[Opening GIVEN DATA section]

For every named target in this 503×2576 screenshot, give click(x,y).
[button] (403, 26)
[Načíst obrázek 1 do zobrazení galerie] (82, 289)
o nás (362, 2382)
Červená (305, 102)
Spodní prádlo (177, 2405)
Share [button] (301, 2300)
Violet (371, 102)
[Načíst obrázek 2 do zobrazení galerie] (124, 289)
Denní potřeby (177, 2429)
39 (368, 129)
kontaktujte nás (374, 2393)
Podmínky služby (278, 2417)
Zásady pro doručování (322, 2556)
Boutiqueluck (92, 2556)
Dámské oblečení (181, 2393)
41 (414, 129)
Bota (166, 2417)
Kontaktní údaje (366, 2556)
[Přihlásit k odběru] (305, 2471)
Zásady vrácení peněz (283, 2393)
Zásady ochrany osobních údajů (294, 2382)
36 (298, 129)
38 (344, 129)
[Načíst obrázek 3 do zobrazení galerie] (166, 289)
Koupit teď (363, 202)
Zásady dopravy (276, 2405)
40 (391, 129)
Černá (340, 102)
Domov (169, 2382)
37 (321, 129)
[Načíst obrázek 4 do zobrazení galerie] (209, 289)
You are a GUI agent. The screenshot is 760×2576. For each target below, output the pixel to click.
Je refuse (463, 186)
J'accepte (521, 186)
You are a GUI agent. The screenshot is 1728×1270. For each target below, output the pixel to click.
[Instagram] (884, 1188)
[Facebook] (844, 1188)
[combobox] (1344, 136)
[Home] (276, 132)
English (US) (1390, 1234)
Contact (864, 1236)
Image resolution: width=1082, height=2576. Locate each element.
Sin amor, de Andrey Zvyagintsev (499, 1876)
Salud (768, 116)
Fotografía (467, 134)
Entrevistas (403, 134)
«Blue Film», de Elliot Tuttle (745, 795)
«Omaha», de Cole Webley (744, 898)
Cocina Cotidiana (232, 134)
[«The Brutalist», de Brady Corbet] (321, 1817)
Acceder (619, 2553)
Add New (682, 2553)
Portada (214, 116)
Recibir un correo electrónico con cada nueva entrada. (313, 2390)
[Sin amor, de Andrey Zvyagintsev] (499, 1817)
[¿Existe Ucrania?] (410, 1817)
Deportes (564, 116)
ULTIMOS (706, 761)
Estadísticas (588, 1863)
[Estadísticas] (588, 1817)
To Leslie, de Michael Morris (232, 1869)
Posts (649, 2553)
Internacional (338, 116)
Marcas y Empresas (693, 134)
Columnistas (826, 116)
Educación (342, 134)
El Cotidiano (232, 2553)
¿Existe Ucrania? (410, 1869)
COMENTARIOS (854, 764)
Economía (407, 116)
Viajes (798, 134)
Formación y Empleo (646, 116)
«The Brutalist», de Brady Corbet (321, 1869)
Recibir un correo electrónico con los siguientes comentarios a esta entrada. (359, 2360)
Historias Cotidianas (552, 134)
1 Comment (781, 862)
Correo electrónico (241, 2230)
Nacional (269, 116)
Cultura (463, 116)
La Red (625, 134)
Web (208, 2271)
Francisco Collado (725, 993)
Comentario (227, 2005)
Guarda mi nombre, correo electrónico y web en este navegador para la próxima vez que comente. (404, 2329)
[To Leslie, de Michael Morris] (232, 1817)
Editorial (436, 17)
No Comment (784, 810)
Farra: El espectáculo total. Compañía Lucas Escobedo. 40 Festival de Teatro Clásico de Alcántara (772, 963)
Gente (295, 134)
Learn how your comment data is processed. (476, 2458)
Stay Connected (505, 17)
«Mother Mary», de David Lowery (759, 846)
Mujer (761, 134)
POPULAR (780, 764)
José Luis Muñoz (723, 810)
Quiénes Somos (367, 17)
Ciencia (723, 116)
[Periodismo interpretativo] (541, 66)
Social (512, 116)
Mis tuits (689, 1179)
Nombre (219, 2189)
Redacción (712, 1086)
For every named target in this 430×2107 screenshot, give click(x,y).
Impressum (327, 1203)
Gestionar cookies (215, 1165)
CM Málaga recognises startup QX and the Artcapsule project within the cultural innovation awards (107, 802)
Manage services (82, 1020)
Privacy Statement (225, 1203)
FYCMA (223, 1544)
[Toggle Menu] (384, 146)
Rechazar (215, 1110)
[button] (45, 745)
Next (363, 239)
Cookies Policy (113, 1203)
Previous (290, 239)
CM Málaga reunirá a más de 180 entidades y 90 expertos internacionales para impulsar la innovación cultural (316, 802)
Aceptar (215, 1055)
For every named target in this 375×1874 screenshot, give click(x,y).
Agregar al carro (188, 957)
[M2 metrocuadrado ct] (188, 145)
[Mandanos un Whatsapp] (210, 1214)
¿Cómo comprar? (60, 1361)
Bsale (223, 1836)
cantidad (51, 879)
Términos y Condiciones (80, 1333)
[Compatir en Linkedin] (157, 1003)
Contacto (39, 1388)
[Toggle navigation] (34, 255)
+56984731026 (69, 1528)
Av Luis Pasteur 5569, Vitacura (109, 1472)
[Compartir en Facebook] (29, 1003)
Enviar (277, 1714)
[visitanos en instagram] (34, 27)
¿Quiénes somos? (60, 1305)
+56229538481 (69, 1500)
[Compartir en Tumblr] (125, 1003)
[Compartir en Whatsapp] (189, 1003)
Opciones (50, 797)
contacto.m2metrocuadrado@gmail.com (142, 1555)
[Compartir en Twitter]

[Closing GIVEN DATA section]

Only the lines with the string "click" are wanted; pick them out of the records above and copy them.

■ TASK OUTPUT
For every named target in this 503×2576 screenshot, give click(x,y).
You are a GUI agent. The screenshot is 760×2576. For each target below, output the pixel to click.
You are a GUI agent. The screenshot is 1728×1270. For each target below, output the pixel to click.
For every named target in this 430×2107 screenshot, give click(x,y).
For every named target in this 375×1874 screenshot, give click(x,y).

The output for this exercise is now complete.